» Request
Reproduce word for word the stretch of the entries below from the line containing "You are a GUI" through the line containing "The height and", including both of those lines.
-- start --
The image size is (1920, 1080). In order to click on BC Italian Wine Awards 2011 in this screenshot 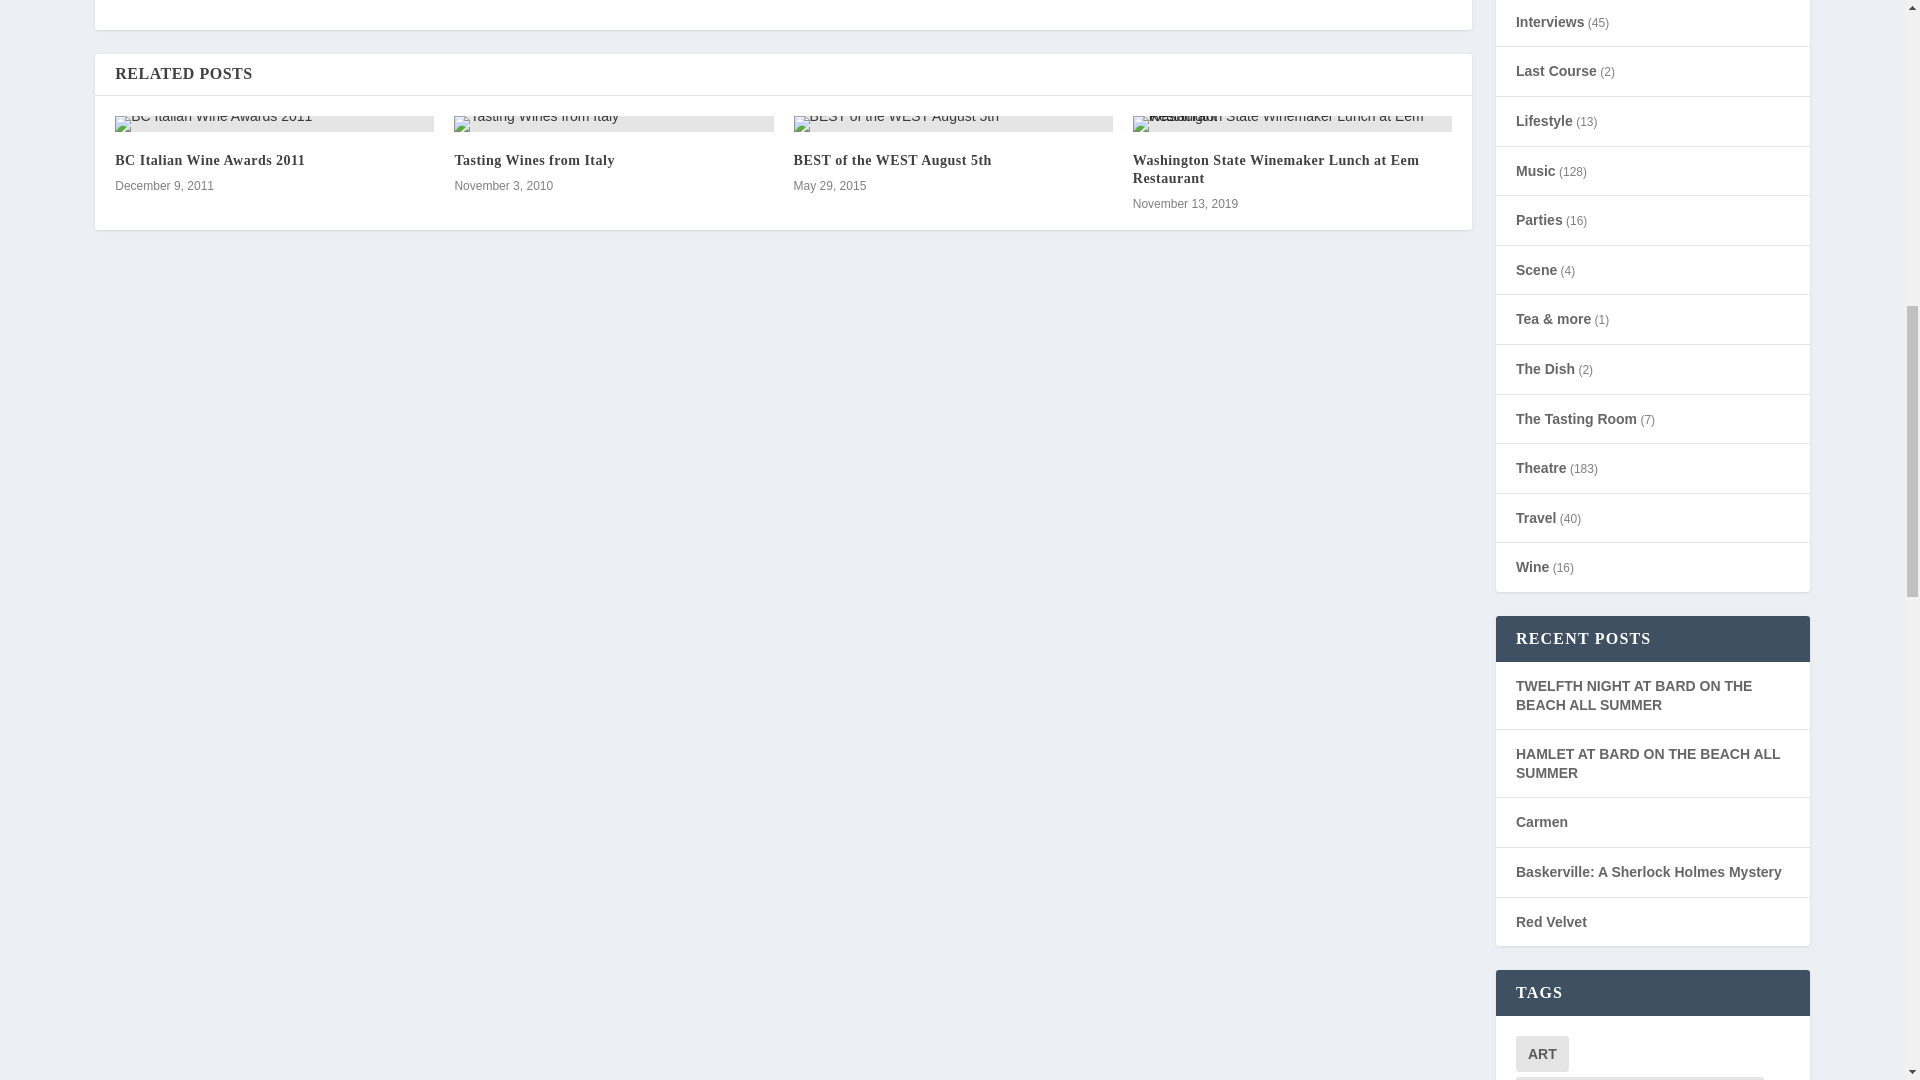, I will do `click(210, 160)`.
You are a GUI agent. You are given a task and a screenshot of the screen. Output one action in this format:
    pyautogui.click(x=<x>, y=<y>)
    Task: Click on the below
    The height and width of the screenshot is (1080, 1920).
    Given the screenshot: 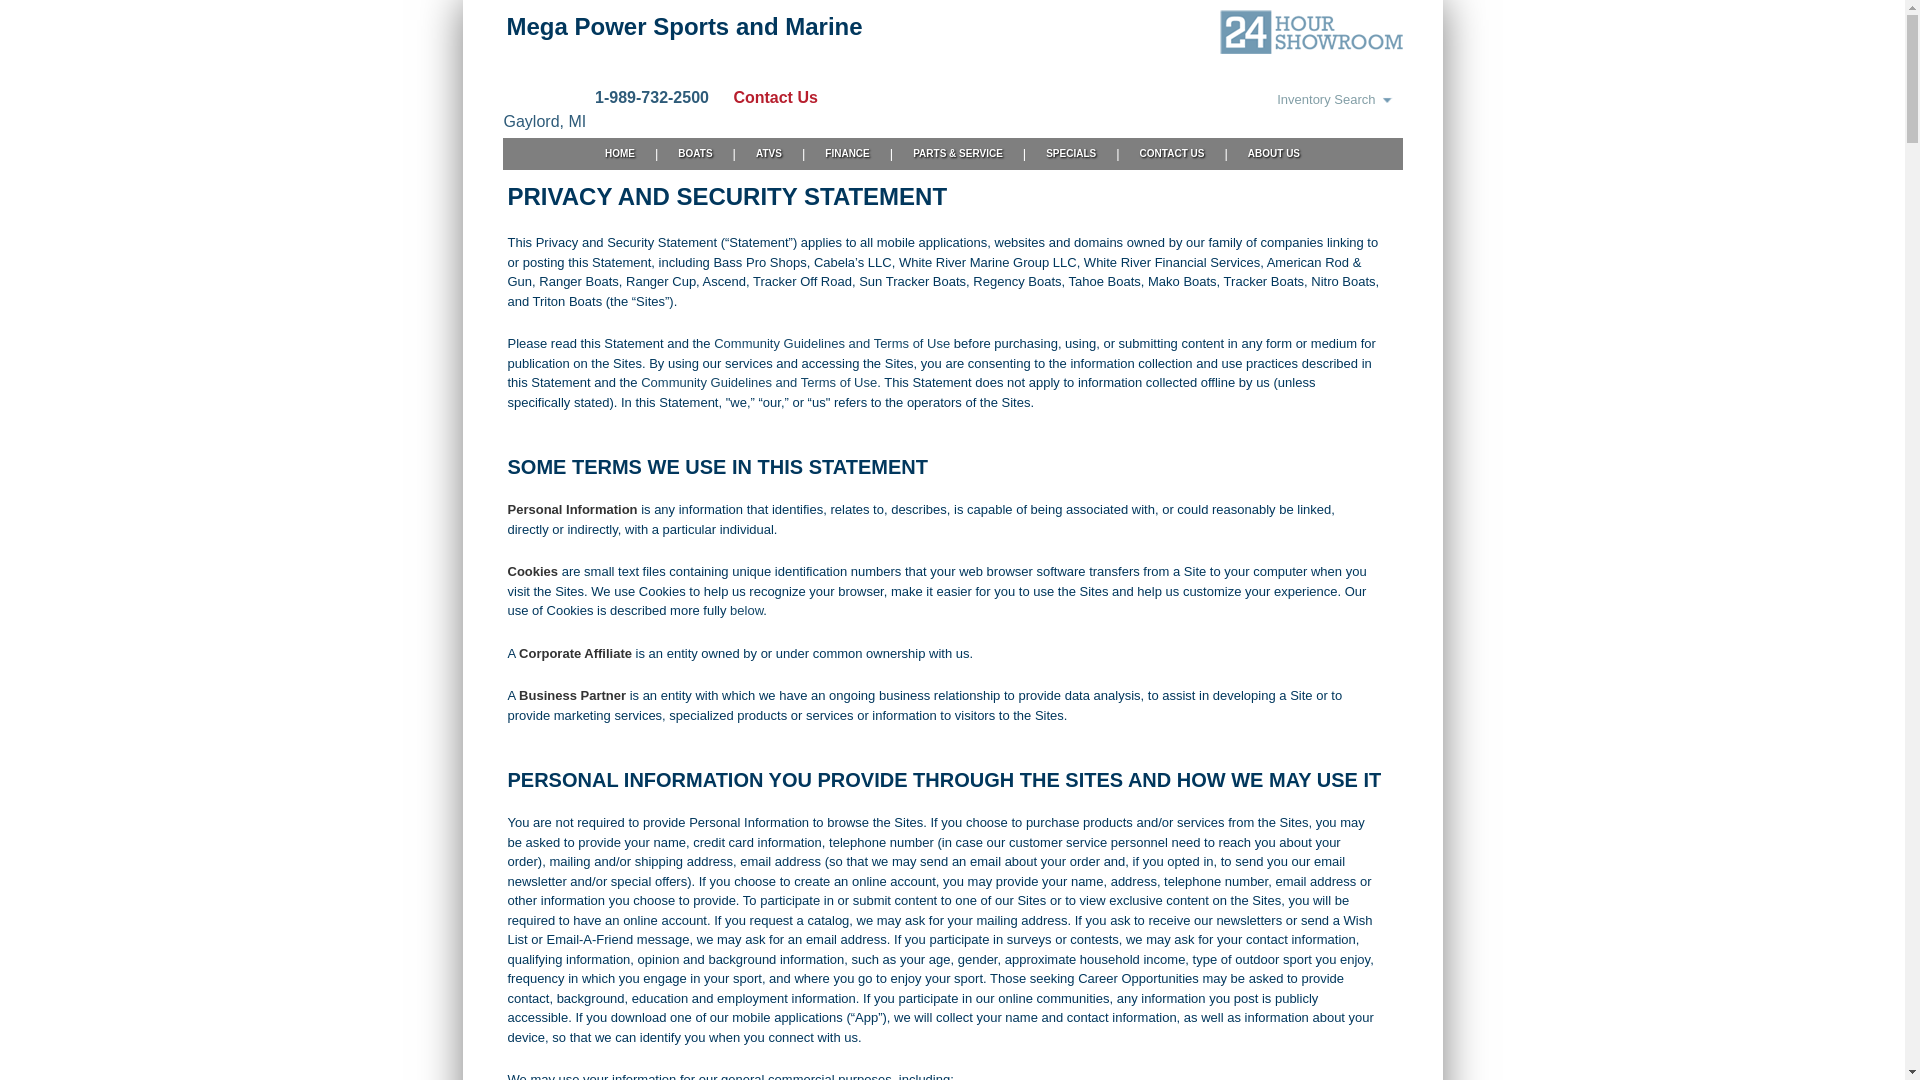 What is the action you would take?
    pyautogui.click(x=746, y=610)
-- end --
» Output for this task
You are a GUI agent. You are given a task and a screenshot of the screen. Output one action in this format:
    pyautogui.click(x=<x>, y=<y>)
    Task: Click on the below
    The height and width of the screenshot is (1080, 1920).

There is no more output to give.